It would be crazy for me as a writer and journalist not to pay tribute and respect to Walter Cronkite. Cronkite entered the broadcast journalism business when television was still a new commodity. The most famous events he covered were the assassination of President Kennedy, th Watergate scandal, the Vietnam War, the Apollo 11 trip to the moon, and the 1960 Presidential election.
Cronkite rarely voiced his opinions on the air. When he did however, he articulated them better than anybody else, and he supported them with irrefuatble facts and images. No event in American history was this more evident than his assessment of the Tet Offensive during the Vietnam War in 1968. He spoke of a standoff, not a victory or defeat, but a stalemate in which our political leaders suffered from an excess of optimism and stubbornness, despite huge losses of American troops, prestige and morale. "To say that we are closer to victory or defeat, is to believe in the face of evidence, the optimists who have been wrong in the past. To suggest we are on the edge of defeat is to yield to unreasonable pessimism," Cronkite said. "To say we are mired in a stalemate seems the only realistic, yet unsatisfactory, conclusion. On the off chance that military and political analysts are right, in the next few months we must test the enemy's intentions, in case this is indeed his last big gasp before negotiations. But it is increasingly clear to this reporter that the only rational way out then will be to negotiate, not as victors, but as an honorable people who lived up to their pledge to defend democracy, and did the best they could." Ladies and gentlemen, this is why as a child I was required to watch and listen to this man, even though I was only 9 years old when he left the anchor desk. As it turned out, President Johnson announced one week later that he would not run for President in 1968. "If I've lost Cronkite, I've lost middle America," Johnson said. I only wish reporters had questioned and criticized the last administration in the same manner.

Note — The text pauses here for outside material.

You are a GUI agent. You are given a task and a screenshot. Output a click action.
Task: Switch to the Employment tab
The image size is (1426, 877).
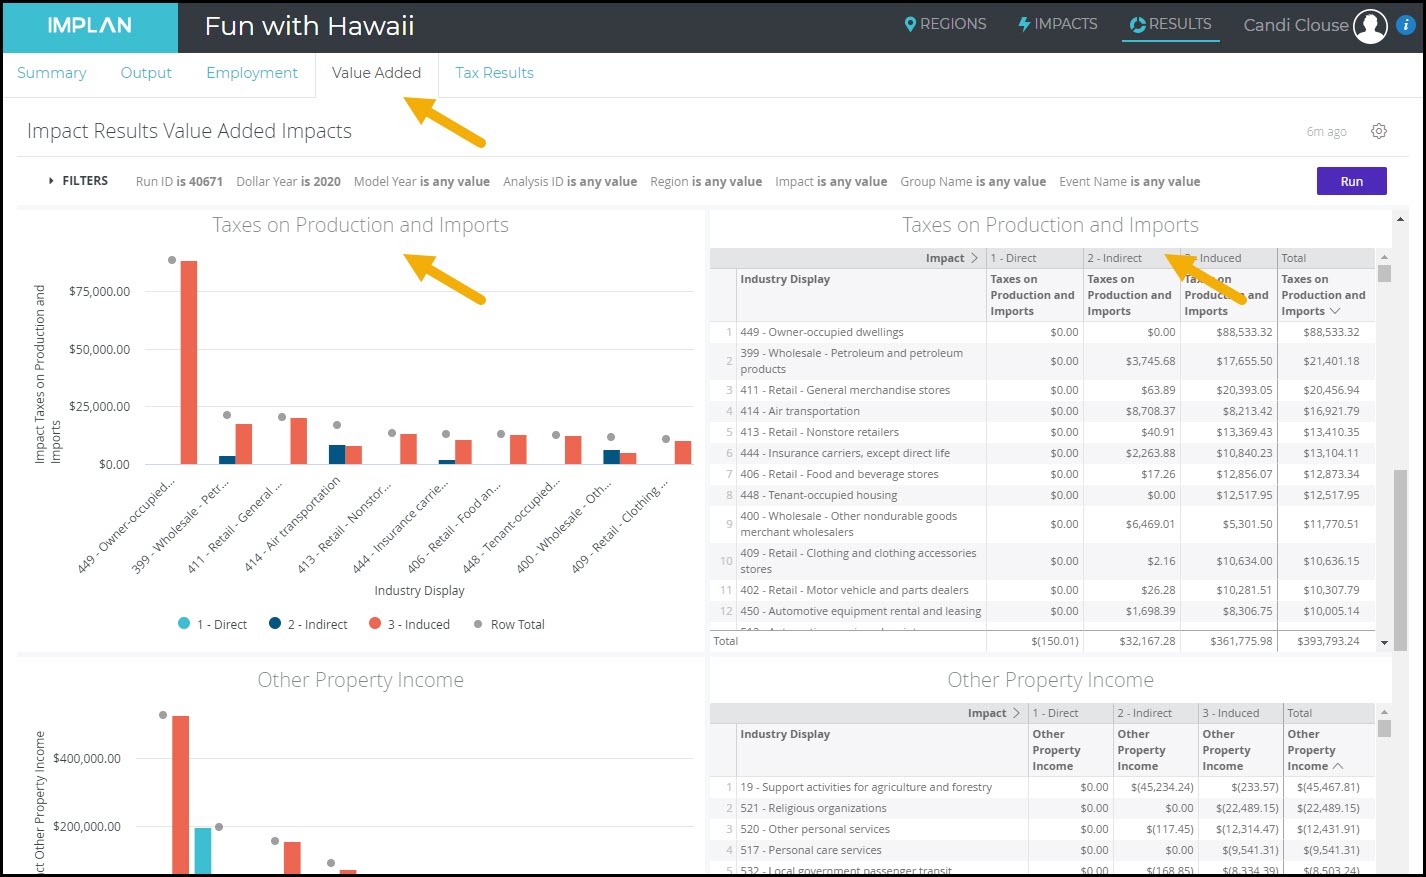click(252, 73)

Today's news, at least local television news, has become a dog and pony show. Fancy voiceovers, dizzying graphics and special effects, stupid headlines, and young eye candy newscasters don't really cut the mustard when it comes to good reporting. Don't get me wrong, I like to look at most of the young female newscasters, I just can't seem to get any substanital facts or stances on the issues that affect us the most. This is where Cronkite separated himself from everyone else. Even his replacement Dan Rather screwed up by not checking his facts and sources before reporting a story. Nowhere was this more evident than when he presented documents that were possibly forged of George W. Bush's National Guard service, as authentic. We all know George Bush has dodged many resposibilities in his life, and there is nobody that enjoys a derogatory George W. Bush story more than me. But if you're going to report a story, make sure your sources and your facts are authentic. Nobody knew this better than Cronkite which is why his signoff of "That's the way it is" is so appropriate.
I even heard Hugh Downs say that Cronkite told him you have to be liberal to be a good reporter. I know what you're all thinking. But what he meant was people should draw conclusions based on facts and evidence without fear of questioning the establishment. RIP Walter Cronkite. You're the best. And that's the way it is.